Blockbuster potential for diabetes vision drug
pharmafile | June 13, 2006 | News story | Research and Development, Sales and Marketing |Â Â Â
Lilly says new phase III data on its drug Arxxant shows it can stop diabetes patients losing their sight.
Data from two three-year phase III trials showed Arxxant (ruboxistaurin mesylate) reduced the risk of sustained moderate vision loss by 41%, when compared to placebo, in patients with moderate to severe, non-proliferative diabetic retinopathy.
Lloyd Paul Aiello, the study's lead investigator and associate professor of ophthalmology at Harvard Medical School, said: "These data are exciting, because they show ruboxistaurin has the potential to be the first oral therapy to specifically reduce the risk of vision loss caused by diabetic retinopathy."
He added: "This could be an important clinical development for the millions of people around the world who are at risk of vision loss caused by this serious disease."
In the key US market, an estimated four million adults aged 40 and over have the condition (40% of people with diabetes mellitus) with 899,000 having vision-threatening retinopathy (8%). Among people with type I diabetes, the prevalence of the disease is about 80%.
Arxxant is the first in a new class of compounds – specific protein kinase C beta (PKC beta) inhibitors – and works by blocking the action of the PKC beta enzyme, believed to play a major role in the underlying process of microvascular damage caused by diabetes.
Diabetic retinopathy is a relatively common microvascular complication in patients with diabetes that can lead to a sudden and debilitating loss of sight, affecting around 50 million people worldwide.
Non-proliferative diabetic retinopathy occurs when the smallest blood vessels in the retina are damaged. Patients can develop diabetic macular oedema, the most common cause of vision loss in patients with the condition and can also eventually progress to the more serious proliferative diabetic retinopathy.
In the proliferative stage of the disease, new blood vessels grow abnormally from the back of the eye and may subsequently cause severe vision loss.

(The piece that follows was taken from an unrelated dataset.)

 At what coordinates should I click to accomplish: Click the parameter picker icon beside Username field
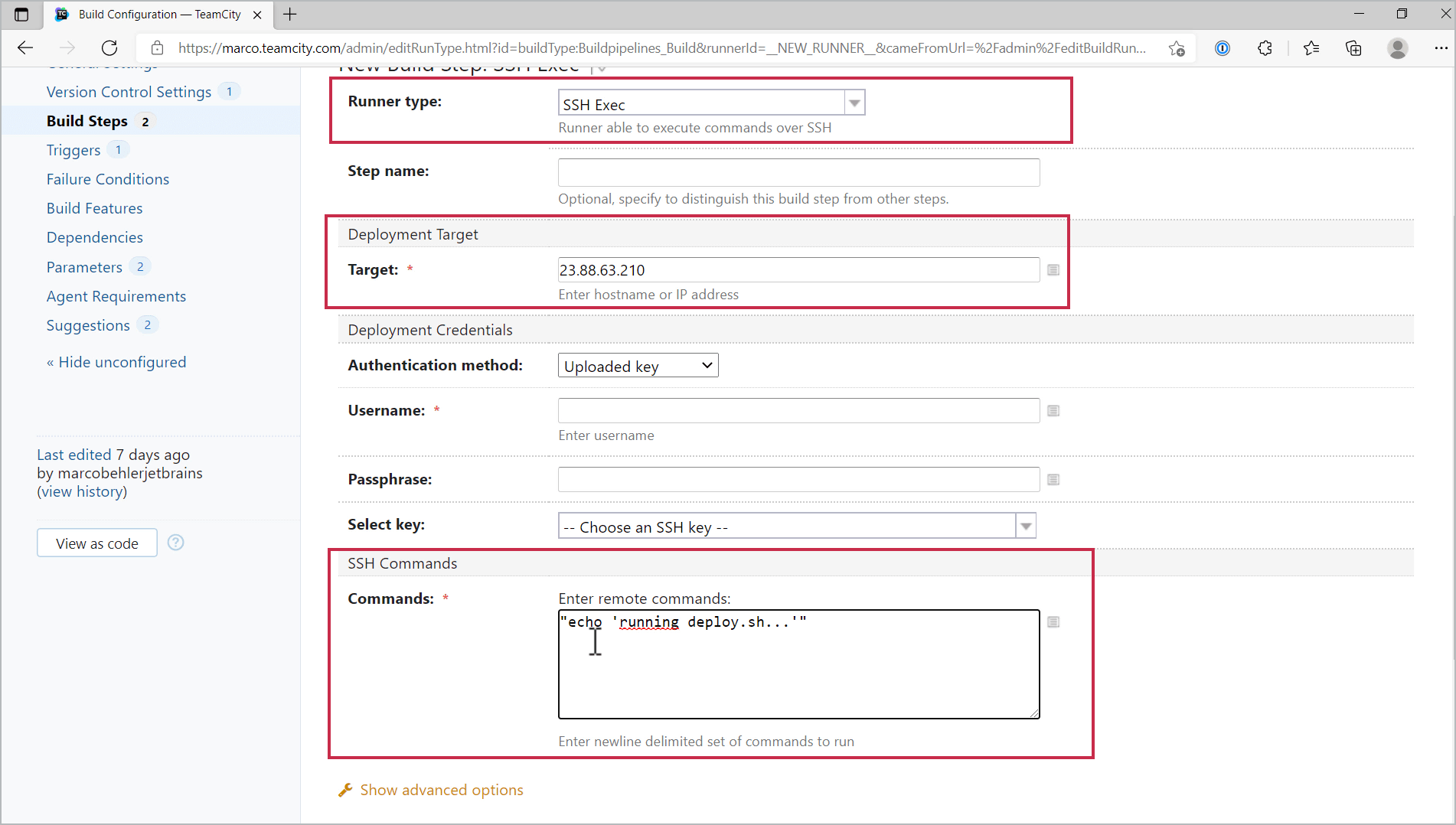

Retinopathy is not the only indication Lilly have investigated for the drug, but looks to be the most promising so far. Arxxant suffered a setback last August when trials showed it was not effective in treating pain and discomfort associated with diabetic peripheral neuropathy, with analysts cutting peak sales forecast from $2.9 billion to $1.1 billion as a result.
But by February, the drug had been filed with the FDA for the vision loss indication, and the US agency will fast-track its review.
Arxxant is the first oral therapy with the potential of reducing the risk of vision loss caused by diabetic retinopathy, but could face competition from a number of drugs in the ophthalmology field.
OSI and Pfizer's Macugen was recently launched in the UK for the treatment of age-related macular degeneration, but it is also in development to treat diabetic retinopathy. Meanwhile Novartis, another company with expertise in ophthalmology is expected to file Sandostatin LAR for the same indication.